Chacun des enfants iraquiens tués par les États-Unis était notre enfant. Chacun des prisonniers torturés à Abu Ghraib était notre camarade. Chacun de ses cris était notre cri. Quand ils ont été humiliés, nous avons été humiliés. Les soldats américains qui combattent en Iraq – pour la plupart des volontaires recrutés dans les petites villes et les quartiers urbains défavorisés – sont tout aussi victimes que les Iraquiens du processus horrible qui leur demande de mourir pour une victoire qui ne leur appartiendra jamais.
Les mandarins de la classe des affaires, les chefs d’entreprises, les banquiers, les politiciens, les juges et les généraux nous regardent d’en haut et hochent sévèrement la tête. « Il n’y a pas d’autre option », disent-ils. Et ils lâchent les chiens de la guerre.
Puis, des ruines de l’Afghanistan, des décombres de l’Iraq et de la Tchétchénie, des rues de la Palestine occupée et des montagnes du Cachemire, des collines et des plaines de la Colombie et des forêts de l’Andhra Pradesh et de l’Assam, émerge une réponse terrifiante: « Il n’y a pas d’autre option que le terrorisme. » Le terrorisme. La lutte armée. La sédition. Appelez cela comme vous voudrez.

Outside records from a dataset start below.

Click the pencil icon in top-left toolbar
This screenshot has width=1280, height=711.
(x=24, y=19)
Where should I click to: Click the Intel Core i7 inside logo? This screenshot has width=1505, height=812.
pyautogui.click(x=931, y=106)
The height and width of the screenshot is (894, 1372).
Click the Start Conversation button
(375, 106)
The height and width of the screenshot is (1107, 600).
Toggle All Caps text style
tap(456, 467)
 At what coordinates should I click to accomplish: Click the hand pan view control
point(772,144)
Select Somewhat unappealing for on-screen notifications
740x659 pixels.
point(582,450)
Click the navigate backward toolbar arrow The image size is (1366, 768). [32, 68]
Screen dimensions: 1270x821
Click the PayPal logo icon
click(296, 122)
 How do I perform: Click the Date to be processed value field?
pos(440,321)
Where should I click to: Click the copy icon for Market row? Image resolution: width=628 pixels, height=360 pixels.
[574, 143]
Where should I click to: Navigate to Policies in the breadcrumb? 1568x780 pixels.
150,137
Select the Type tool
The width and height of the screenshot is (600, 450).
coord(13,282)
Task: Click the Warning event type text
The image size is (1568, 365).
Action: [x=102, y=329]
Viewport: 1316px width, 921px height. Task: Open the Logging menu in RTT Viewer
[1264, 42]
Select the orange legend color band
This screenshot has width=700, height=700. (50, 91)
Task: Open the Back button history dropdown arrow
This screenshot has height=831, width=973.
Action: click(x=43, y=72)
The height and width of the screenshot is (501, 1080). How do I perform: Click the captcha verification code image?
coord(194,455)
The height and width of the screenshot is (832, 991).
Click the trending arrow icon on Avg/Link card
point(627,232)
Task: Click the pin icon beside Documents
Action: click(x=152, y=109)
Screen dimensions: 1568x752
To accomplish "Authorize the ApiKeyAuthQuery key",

Le terrorisme est vicieux, laid et déshumanisant, tant pour ceux qui l’exercent que pour ses victimes. Mais la guerre l’est aussi. On pourrait dire que le terrorisme, c’est la privatisation de la guerre. Les terroristes en font un libre marché. Ce sont des gens qui ne croient pas que l’État détient un monopole sur l’utilisation légitime de la violence.
L’humanité s’en va vers un lieu terrible.
Il existe, bien sûr, une autre option que le terrorisme. Cela s’appelle la justice.
Il est temps de reconnaître qu’aucune quantité d’armes nucléaires ou de domination hégémonique ou de bombes à effet de souffle ou de conseils de gouvernance ou de loya jirgas bidon ne peuvent acheter la paix au prix de la justice.
La soif d’hégémonie et de suprématie des uns appellera en retour et avec plus d’intensité encore la soif de dignité et de justice des autres.
Quelle forme exacte prendra cette bataille, sera-t-elle merveilleuse ou sanglante? Cela dépend de nous.